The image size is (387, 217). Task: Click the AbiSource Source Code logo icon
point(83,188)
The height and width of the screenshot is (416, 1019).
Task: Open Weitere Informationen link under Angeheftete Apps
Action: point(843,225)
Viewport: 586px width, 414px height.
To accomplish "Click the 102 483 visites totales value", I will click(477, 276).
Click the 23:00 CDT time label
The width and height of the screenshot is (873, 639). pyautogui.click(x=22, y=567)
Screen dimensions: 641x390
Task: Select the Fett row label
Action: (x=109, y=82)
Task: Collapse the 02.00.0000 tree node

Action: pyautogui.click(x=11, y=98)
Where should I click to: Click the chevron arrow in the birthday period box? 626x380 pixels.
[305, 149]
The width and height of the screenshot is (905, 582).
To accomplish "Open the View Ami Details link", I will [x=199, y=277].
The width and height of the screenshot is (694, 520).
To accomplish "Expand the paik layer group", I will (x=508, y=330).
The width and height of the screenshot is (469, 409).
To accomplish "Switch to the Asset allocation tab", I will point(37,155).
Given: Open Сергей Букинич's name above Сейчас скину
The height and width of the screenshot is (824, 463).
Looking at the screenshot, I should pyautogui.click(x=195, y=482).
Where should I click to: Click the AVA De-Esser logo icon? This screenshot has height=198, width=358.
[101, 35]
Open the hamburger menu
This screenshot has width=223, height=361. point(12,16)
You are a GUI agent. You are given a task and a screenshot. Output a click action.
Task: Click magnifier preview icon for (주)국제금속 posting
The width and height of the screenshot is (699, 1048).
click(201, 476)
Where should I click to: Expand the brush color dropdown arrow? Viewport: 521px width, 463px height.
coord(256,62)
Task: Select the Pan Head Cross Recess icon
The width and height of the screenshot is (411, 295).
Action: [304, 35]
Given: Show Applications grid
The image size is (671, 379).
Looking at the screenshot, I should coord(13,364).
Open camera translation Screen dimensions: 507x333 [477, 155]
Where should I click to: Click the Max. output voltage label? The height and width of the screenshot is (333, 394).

☆ ☆ ☆ ☆

> **WHAT YOU SHOULD DO**:
Reproduce the listing above verbatim, line by line.

> **THE COMPLETED TASK**:
The image size is (387, 217). Task: Click the AbiSource Source Code logo icon
point(83,188)
The height and width of the screenshot is (416, 1019).
Task: Open Weitere Informationen link under Angeheftete Apps
Action: point(843,225)
Viewport: 586px width, 414px height.
To accomplish "Click the 102 483 visites totales value", I will click(477, 276).
Click the 23:00 CDT time label
The width and height of the screenshot is (873, 639). pyautogui.click(x=22, y=567)
Screen dimensions: 641x390
Task: Select the Fett row label
Action: (x=109, y=82)
Task: Collapse the 02.00.0000 tree node

Action: pyautogui.click(x=11, y=98)
Where should I click to: Click the chevron arrow in the birthday period box? 626x380 pixels.
[305, 149]
The width and height of the screenshot is (905, 582).
To accomplish "Open the View Ami Details link", I will [x=199, y=277].
The width and height of the screenshot is (694, 520).
To accomplish "Expand the paik layer group", I will (x=508, y=330).
The width and height of the screenshot is (469, 409).
To accomplish "Switch to the Asset allocation tab", I will point(37,155).
Given: Open Сергей Букинич's name above Сейчас скину
The height and width of the screenshot is (824, 463).
Looking at the screenshot, I should pyautogui.click(x=195, y=482).
Where should I click to: Click the AVA De-Esser logo icon? This screenshot has height=198, width=358.
[101, 35]
Open the hamburger menu
This screenshot has width=223, height=361. point(12,16)
You are a GUI agent. You are given a task and a screenshot. Output a click action.
Task: Click magnifier preview icon for (주)국제금속 posting
The width and height of the screenshot is (699, 1048).
click(201, 476)
Where should I click to: Expand the brush color dropdown arrow? Viewport: 521px width, 463px height.
coord(256,62)
Task: Select the Pan Head Cross Recess icon
The width and height of the screenshot is (411, 295).
Action: [304, 35]
Given: Show Applications grid
The image size is (671, 379).
Looking at the screenshot, I should coord(13,364).
Open camera translation Screen dimensions: 507x333 [477, 155]
Where should I click to: Click the Max. output voltage label? The height and width of the screenshot is (333, 394).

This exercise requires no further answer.